I wonder if there would be any value in a short-term JS library to do it for you. Basically, parse the src attributes, fetch the content via AJAX, and place it in the right location on the initial page load. It wouldn’t be a perfect solution, but it might fill this particular hole in the XHTML2 spec.
9th Mar
Seb Ashton says:
The HTML5 spec is far from concrete so you never know it may fall into it at some point.
If implemented I could see it being a great attribute to target for API calls so you can remove strings from your queries and make calls more generic.
10th Mar
Keith Cirkel says:
To clarify my earlier point, and to give a counter-rebuttal – if I where to give an img tag an src attribute, it is assumed that it should be an image, or not render. If I give a video tag an src, I would expect it to only take video. What content does a p tag take though? This is my concern, that there is too much scope with the idea, and no narrow definition, and without that, I can see this being used really incorrectly.
However, after mulling this over for a little while I am starting to think it has a lot of play.

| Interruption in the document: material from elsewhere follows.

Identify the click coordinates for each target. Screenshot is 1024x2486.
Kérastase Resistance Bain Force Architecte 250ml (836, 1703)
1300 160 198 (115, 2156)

It would be awesome to load a static HTML homepage with small dynamic elements, or even better, a combination of Javascript and the HTML5 History API, you could have an “ajax” website where the page never “refreshes”, just loads content into the div#mainContent by changing that elements src attribute programmatically; so the user never sees the transition. (ok, before you moan, consider how this could mean it could be done properly).
10th Mar
ErisDS says:
@Eric C There are scripts out there that already do it for example this one for divs: http://turton.co.za/DIV_SRC/ and I have the basis of a jQuery plugin which I hope to finish tomorrow. I guess all I’m interested in is why this was in the XHTML2 spec but never made it to HTML5
10th Mar
ErisDS says:
This is the key question, and I would suggest text/plain and text/html. The request header could surely be used to determine which?
There is definitely scope to use this incorrectly, but that goes for a lot of our commonly used web tech. We learned frames were bad. We learned inline CSS is bad in most cases. We’re learning which bits of JavaScript are good and bad.
Because there is a learning curve to use something properly, is not a reason not to have it (well it hasn’t been so far) and as you’ve pointed out, there are so many great examples of how it could be used properly to do amazing things, easily.
11th Mar
jbk says:
You can emulate this with jQuery
$(‘[src]:not(img,iframe,script)’).each(function(k, v) { var $_this = $(this); $_this.load($_this.attr(‘src’)); });
Not EXACTLY what you asked for, but it will have to do for now!
11th Mar
jbk says:
Oh, this won’t work for cross-domain requests though.
17th Mar
sunil says:
meant to say i’ve a working prototype, and proposed a feature request to w3c.